*EXCERPTED RECORDS*.
########################################
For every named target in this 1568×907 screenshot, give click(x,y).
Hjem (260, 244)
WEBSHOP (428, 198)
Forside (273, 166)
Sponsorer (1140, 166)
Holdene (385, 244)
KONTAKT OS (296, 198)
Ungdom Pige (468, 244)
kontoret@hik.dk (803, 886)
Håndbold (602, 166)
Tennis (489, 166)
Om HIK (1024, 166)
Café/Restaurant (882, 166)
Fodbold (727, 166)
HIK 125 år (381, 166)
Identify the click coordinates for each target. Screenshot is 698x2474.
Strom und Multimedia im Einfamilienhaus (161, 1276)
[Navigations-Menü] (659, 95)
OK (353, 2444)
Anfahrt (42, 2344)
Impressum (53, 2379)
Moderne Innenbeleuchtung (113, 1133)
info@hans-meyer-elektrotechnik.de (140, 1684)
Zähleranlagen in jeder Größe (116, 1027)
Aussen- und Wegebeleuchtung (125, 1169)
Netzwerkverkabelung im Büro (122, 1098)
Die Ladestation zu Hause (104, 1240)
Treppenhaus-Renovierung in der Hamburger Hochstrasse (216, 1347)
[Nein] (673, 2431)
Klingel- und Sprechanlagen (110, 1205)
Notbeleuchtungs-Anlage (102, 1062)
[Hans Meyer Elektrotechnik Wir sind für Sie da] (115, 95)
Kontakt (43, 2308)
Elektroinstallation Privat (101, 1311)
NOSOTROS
########################################
*TASK PROMPT*.
Give the stretch of the listing from the line containing "OK (353, 2444)" through the end of the listing as a JSON list of strings, with one string per line and blank lines left out.

*EXPECTED OUTPUT*.
[
  "OK (353, 2444)",
  "Anfahrt (42, 2344)",
  "Impressum (53, 2379)",
  "Moderne Innenbeleuchtung (113, 1133)",
  "info@hans-meyer-elektrotechnik.de (140, 1684)",
  "Zähleranlagen in jeder Größe (116, 1027)",
  "Aussen- und Wegebeleuchtung (125, 1169)",
  "Netzwerkverkabelung im Büro (122, 1098)",
  "Die Ladestation zu Hause (104, 1240)",
  "Treppenhaus-Renovierung in der Hamburger Hochstrasse (216, 1347)",
  "[Nein] (673, 2431)",
  "Klingel- und Sprechanlagen (110, 1205)",
  "Notbeleuchtungs-Anlage (102, 1062)",
  "[Hans Meyer Elektrotechnik Wir sind für Sie da] (115, 95)",
  "Kontakt (43, 2308)",
  "Elektroinstallation Privat (101, 1311)",
  "NOSOTROS"
]